◆ **Task statement**: Pull every line that includes the word "Given" from the data.
== Segment start ==
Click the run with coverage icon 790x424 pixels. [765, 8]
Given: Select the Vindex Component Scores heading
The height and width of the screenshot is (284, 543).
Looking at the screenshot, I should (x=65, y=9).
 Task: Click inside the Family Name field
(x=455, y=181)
== Segment end ==
== Segment start ==
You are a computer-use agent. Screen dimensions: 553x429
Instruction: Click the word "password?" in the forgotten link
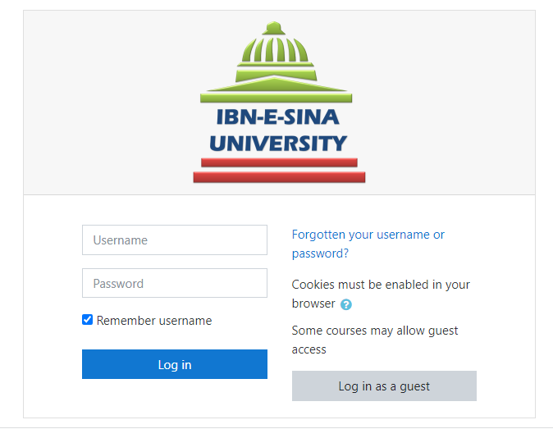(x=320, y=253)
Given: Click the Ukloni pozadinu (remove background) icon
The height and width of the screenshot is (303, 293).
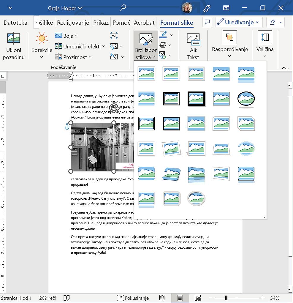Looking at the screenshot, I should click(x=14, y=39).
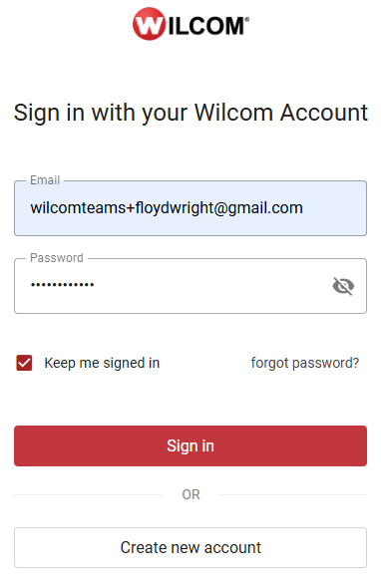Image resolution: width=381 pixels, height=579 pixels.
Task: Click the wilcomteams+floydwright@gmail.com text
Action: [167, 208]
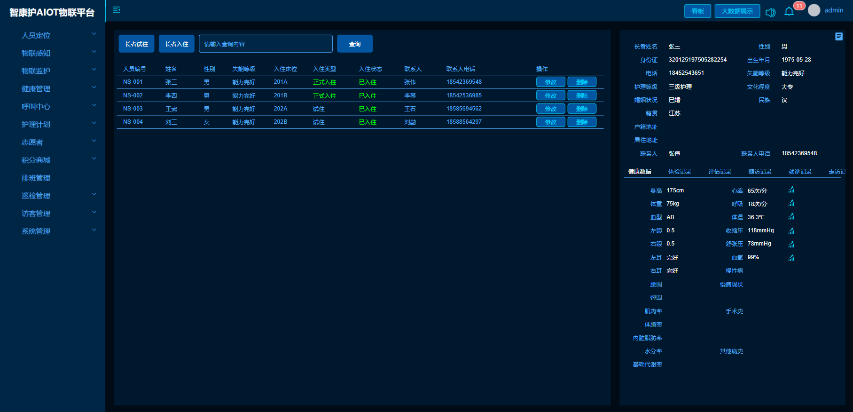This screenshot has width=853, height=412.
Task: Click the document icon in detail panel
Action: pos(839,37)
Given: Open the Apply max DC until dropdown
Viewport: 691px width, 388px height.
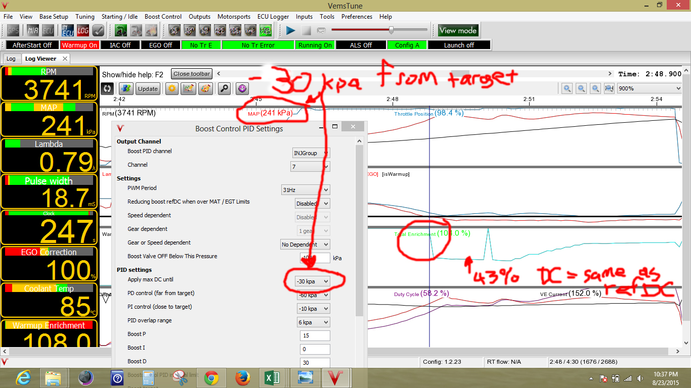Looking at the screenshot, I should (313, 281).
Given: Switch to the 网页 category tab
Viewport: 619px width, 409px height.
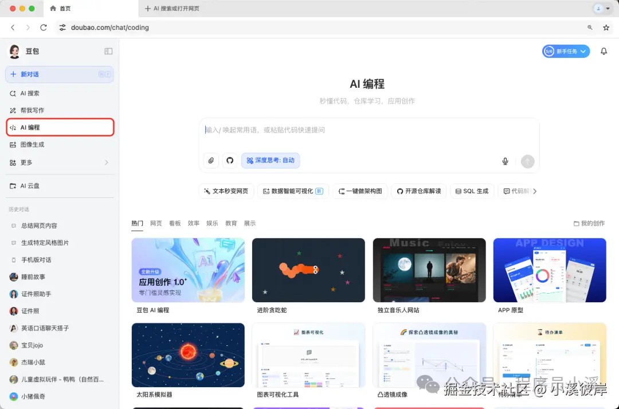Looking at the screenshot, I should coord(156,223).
== Segment end ==
== Segment start ==
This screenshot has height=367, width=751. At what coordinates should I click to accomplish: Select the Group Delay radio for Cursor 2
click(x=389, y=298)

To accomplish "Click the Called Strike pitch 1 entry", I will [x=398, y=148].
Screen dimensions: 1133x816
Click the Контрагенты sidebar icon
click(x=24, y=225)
== Segment end ==
◆ **Written solution**:
Given: Select the Vindex Component Scores heading
Given: Click the Ukloni pozadinu (remove background) icon
Given: Open the Apply max DC until dropdown
Given: Switch to the 网页 category tab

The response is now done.